PhD Students

PhD Project Suggestion: Experimental Studies of Human Attention and Conscious Perception Using Behavioural and EEG Methods

Howard Bowman


Humans are very good at prioritising competing processing demands. In particular, perception of a salient environmental event can interrupt ongoing processing, causing attention, and accompanying processing resources, to be redirected to the new event. A classic example of this is the well-known Cocktail Party Effect. Not only are we easily able to follow just one conversation when several people are speaking, but the occurrence of a salient phrase in a peripheral conversation stream, such as somebody mentioning our name, causes auditory attention to be redirected. It is also clear that emotions, motivation and physiological state in general, play a key role in such prioritisation.

Through the combination of behavioural experimentation and the recent application of brain imaging, modern cognitive neuroscience is starting to clarify the mechanisms that underlie human deployment of attention. In particular, a number of experimental paradigms have started to reveal how timing constraints and sensitivity to salient events are reconciled in humans. Experimental paradigms that are currently being explored in the attention research group at Kent are the attentional blink, rapid serial visual presentation in general and the Emotional Stroop Effect. In particular, we have developed detailed theoretical accounts of all these phenomena.

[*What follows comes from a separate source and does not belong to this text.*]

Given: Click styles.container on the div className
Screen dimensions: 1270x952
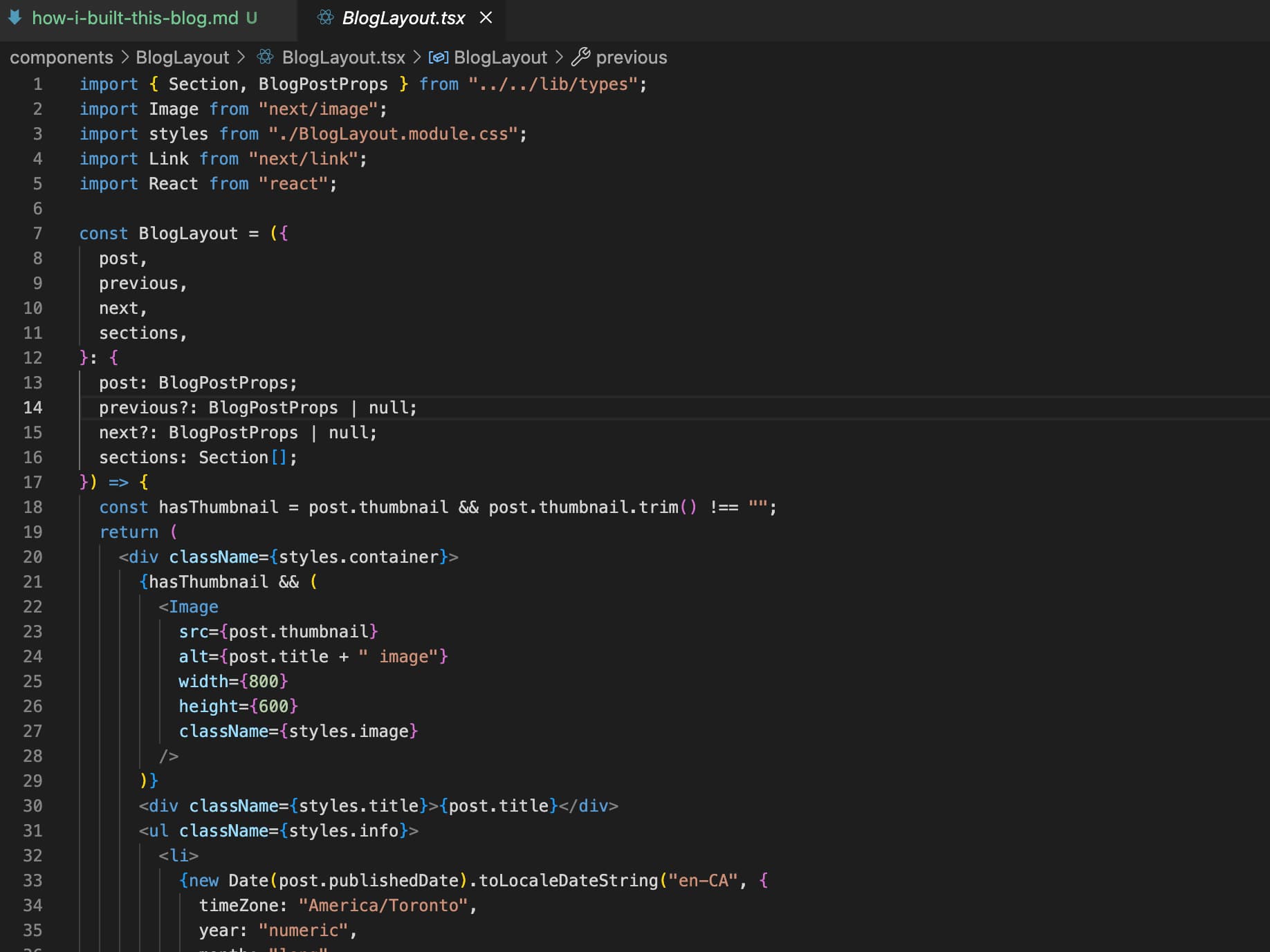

The proposed PhD will undertake experimental studies targeted at evaluating a number of key predictions arising from our theoretical accounts of these phenomena. Many of these predictions focus on the nature of human conscious perception and the constraints that govern whether a stimulus is, or is not, perceived. In this respect, we are particularly evaluating the relationship between encoding into working memory and conscious perception.

The proposed experimental methods are traditional behavioural experimentation and electrophysiological work (i.e. EEG and ERP recording). The latter of these will be performed using the School of Computing at Kent’s BioSemi EEG system. There is also the possibility to run functional magnetic resonance imaging studies through Bowman’s part-time Professorship in the School of Psychology at the University of Birmingham.